▸ EXERCISE DIRECTIONS: Each line in the records below, from the one that contains "Instruction: Click the Licensing ID card icon" to the one that contains "Task: Click the Zoom In magnifier icon", should be reproduced exactly, the first and last included.

▸ Stored records:
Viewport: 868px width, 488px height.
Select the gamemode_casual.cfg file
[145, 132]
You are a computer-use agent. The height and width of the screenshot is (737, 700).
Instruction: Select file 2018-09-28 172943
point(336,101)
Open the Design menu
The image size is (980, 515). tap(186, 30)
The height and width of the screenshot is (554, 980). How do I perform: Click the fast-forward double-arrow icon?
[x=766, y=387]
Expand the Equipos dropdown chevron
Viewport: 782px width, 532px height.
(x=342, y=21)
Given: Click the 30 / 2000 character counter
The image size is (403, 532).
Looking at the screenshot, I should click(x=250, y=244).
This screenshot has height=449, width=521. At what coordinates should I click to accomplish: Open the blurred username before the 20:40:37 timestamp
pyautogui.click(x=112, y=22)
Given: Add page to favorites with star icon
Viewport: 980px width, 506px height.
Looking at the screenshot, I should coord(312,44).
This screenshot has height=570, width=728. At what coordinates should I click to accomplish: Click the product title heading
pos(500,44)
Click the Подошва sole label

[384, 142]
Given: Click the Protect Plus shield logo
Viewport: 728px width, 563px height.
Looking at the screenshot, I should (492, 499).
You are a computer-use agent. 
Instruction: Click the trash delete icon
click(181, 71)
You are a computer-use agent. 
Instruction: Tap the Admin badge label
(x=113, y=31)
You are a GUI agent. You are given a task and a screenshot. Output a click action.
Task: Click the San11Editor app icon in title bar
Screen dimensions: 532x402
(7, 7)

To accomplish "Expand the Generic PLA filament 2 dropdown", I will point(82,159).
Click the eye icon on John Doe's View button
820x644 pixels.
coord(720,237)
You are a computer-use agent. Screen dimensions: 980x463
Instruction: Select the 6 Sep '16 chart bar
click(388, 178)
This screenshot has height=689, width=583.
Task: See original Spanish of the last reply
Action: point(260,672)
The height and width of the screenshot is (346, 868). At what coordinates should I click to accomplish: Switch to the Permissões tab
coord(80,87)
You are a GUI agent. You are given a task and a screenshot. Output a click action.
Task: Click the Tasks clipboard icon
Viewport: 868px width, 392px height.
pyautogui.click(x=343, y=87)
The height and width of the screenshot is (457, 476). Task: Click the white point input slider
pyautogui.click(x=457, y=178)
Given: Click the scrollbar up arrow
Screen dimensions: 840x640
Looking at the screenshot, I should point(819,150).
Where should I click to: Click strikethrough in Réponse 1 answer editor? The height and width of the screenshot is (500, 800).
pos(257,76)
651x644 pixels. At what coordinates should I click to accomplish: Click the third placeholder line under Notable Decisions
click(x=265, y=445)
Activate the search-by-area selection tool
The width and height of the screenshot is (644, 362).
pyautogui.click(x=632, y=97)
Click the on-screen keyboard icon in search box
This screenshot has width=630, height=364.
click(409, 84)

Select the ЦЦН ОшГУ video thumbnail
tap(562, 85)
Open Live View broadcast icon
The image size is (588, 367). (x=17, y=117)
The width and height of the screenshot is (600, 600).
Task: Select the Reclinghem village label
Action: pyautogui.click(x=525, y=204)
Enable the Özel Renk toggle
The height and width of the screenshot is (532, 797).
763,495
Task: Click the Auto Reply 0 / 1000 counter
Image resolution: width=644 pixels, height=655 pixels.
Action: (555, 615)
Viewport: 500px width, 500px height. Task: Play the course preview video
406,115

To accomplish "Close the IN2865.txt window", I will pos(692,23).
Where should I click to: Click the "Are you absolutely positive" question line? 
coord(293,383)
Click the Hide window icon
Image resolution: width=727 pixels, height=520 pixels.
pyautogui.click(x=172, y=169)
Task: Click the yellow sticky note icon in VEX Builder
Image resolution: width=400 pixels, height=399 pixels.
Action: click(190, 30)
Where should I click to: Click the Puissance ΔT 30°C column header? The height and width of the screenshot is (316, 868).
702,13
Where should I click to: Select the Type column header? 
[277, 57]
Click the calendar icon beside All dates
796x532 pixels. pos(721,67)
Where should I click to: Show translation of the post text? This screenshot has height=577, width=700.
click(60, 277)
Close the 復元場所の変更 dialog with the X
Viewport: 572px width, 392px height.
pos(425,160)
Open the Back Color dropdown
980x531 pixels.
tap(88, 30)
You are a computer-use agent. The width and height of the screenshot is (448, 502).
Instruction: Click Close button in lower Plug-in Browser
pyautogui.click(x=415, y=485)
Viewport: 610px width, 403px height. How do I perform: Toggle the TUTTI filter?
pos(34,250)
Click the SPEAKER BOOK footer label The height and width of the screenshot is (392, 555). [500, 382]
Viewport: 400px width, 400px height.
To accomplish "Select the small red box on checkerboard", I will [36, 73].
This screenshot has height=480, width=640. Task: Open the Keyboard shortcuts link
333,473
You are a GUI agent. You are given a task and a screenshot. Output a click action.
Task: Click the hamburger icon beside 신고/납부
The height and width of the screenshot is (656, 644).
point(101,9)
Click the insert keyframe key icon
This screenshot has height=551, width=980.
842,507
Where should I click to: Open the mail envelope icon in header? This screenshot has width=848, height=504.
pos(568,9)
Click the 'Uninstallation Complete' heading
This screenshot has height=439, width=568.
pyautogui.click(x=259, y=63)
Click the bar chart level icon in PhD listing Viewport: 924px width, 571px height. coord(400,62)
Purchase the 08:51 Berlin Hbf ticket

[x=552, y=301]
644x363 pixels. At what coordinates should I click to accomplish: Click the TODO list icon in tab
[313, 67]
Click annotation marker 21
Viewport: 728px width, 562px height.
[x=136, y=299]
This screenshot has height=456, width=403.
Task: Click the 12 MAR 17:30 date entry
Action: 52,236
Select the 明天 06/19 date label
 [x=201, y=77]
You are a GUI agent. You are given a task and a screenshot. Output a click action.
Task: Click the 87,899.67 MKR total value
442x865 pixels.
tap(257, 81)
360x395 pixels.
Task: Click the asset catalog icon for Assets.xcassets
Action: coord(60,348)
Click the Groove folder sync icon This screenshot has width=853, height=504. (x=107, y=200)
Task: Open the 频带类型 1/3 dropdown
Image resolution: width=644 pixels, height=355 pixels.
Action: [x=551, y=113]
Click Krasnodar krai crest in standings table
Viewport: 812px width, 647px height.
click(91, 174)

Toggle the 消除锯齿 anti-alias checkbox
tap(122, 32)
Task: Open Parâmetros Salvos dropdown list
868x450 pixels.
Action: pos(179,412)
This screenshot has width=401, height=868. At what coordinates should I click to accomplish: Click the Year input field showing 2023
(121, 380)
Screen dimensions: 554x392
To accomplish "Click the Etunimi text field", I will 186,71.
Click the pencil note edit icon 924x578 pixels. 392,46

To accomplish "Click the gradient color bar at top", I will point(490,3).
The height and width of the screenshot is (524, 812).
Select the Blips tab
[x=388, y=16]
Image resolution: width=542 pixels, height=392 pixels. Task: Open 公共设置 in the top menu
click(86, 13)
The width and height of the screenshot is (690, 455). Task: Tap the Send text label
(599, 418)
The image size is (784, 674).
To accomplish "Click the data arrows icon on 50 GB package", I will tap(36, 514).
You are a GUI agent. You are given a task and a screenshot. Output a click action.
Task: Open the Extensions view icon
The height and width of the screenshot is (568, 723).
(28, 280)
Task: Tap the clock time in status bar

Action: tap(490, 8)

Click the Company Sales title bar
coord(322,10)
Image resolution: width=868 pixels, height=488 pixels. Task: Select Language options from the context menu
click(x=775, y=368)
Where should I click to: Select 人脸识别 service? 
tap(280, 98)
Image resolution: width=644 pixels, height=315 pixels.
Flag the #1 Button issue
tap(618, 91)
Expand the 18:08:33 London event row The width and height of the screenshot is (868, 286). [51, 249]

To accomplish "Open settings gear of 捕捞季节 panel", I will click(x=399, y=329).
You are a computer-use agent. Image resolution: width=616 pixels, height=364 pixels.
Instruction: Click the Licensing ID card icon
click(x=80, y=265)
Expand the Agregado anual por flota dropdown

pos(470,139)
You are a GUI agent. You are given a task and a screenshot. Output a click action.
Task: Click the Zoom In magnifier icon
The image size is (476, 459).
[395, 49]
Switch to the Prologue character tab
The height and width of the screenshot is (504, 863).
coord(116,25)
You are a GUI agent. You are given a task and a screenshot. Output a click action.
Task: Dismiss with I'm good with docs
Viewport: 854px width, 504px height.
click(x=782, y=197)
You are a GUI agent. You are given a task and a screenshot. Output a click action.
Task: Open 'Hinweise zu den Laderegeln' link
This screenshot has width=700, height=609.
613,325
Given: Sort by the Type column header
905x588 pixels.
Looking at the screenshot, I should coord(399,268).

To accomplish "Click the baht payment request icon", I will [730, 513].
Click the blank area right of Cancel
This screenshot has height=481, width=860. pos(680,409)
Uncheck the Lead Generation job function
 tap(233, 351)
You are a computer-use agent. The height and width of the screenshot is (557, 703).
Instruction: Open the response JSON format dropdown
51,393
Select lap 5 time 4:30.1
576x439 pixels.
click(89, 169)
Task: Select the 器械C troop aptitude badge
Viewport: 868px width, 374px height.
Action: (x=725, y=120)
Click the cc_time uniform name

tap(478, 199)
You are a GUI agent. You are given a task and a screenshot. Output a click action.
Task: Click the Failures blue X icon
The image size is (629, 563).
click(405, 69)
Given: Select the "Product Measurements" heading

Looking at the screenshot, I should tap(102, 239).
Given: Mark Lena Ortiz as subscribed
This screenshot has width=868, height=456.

▸ RESPONSE TO THIS TASK:
Instruction: Click the Licensing ID card icon
click(x=80, y=265)
Expand the Agregado anual por flota dropdown

pos(470,139)
You are a GUI agent. You are given a task and a screenshot. Output a click action.
Task: Click the Zoom In magnifier icon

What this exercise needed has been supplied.